Ora la compagnia Rockhopper presenta il conto: la richiesta di risarcimento contro il Governo italiano, per violazione del trattato Energy Charter Treaty, potrebbe essere di molti milioni di dollari (si veda il Sole 24 Ore di ieri).

Il caso Ombrina Mare fa parte dei 342 casi di sviluppo bloccato censiti dal rapporto annuale 2016 (a valere sul 2015) dell’Osservatorio Nimby forum. La multinazionale Rockhopper è in buona compagnia, con la Tap (Trans adriatic pipeline) tornata agli onori delle cronache in questi giorni, o la Tav Torino-Lione, o ancora la rete ad alta tensione in Val Formazza (Verbano Cusio Ossola) per l’interconnessione con la Svizzera: un’altra opera strategica che coinvolge anche le province di Novara e Milano.

I PROGETTI BLOCCATI
Numero di impianti per settore industriale (Fonte: Nimby Forum)

Questi tre progetti sono tra i più osteggiati, secondo il monitoraggio del Nimby Forum, insieme all’impianto di co-incenerimento di rifiuti non pericolosi Terni Biomassa, di Terni, e al permesso di ricerca per idrocarburi liquidi e gassosi denominato “Monte Cavallo”, di Shell Italia, in un’area che ricade tra Campania e Basilicata.

L’ultimo Osservatorio Nimby Forum ha censito 13 casi di sviluppo bloccato in meno rispetto al rapporto precedente. Ma non c’è da rallegrarsi.

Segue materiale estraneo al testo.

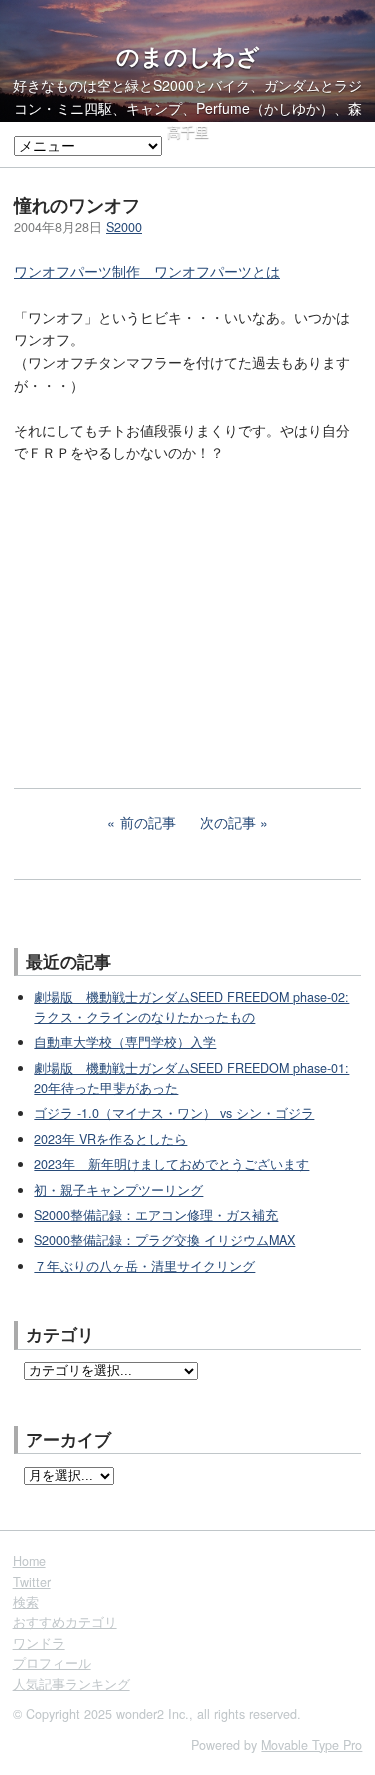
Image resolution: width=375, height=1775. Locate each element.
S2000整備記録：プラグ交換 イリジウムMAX (164, 1240)
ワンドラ (39, 1643)
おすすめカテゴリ (65, 1622)
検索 (26, 1602)
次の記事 (228, 822)
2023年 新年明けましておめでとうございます (171, 1164)
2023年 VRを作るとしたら (110, 1139)
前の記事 (148, 822)
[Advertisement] (164, 612)
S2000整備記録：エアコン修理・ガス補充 (156, 1215)
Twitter (32, 1582)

Innanzitutto perché «il calo riscontrato è del tutto risibile» spiega Alessandro Beulcke, presidente dell’Osservatorio. E poi perché il calo è probabilmente ascrivibile «al progressivo abbandono dei progetti da parte delle imprese proponenti, che dirottano investimenti e risorse verso altre iniziative industriali, spesso fuori dai confini italiani» si legge nel rapporto.

Del resto lo scenario è disarmante, come sottolinea Beulcke. «Ricordo il caso della Shell a Priolo: solo per la presentazione del progetto e le procedure sull’impatto ambientale la multinazionale spese una trentina di milioni». Insieme a Shell anche Erg lancia la spugna e sfuma così un piano di investimenti di circa mezzo miliardo. E quello di Priolo non è neppure il caso più clamoroso: cinque anni fa, nel marzo 2012, proprio al Sole 24 Ore British Gas annuncia l’addio all’Italia e al progetto di rigassificatore a Brindisi. Troppi undici anni di lungaggini e una spesa di 250 milioni per nulla. Addio a un progetto da 800 milioni e a 1.100 occupati.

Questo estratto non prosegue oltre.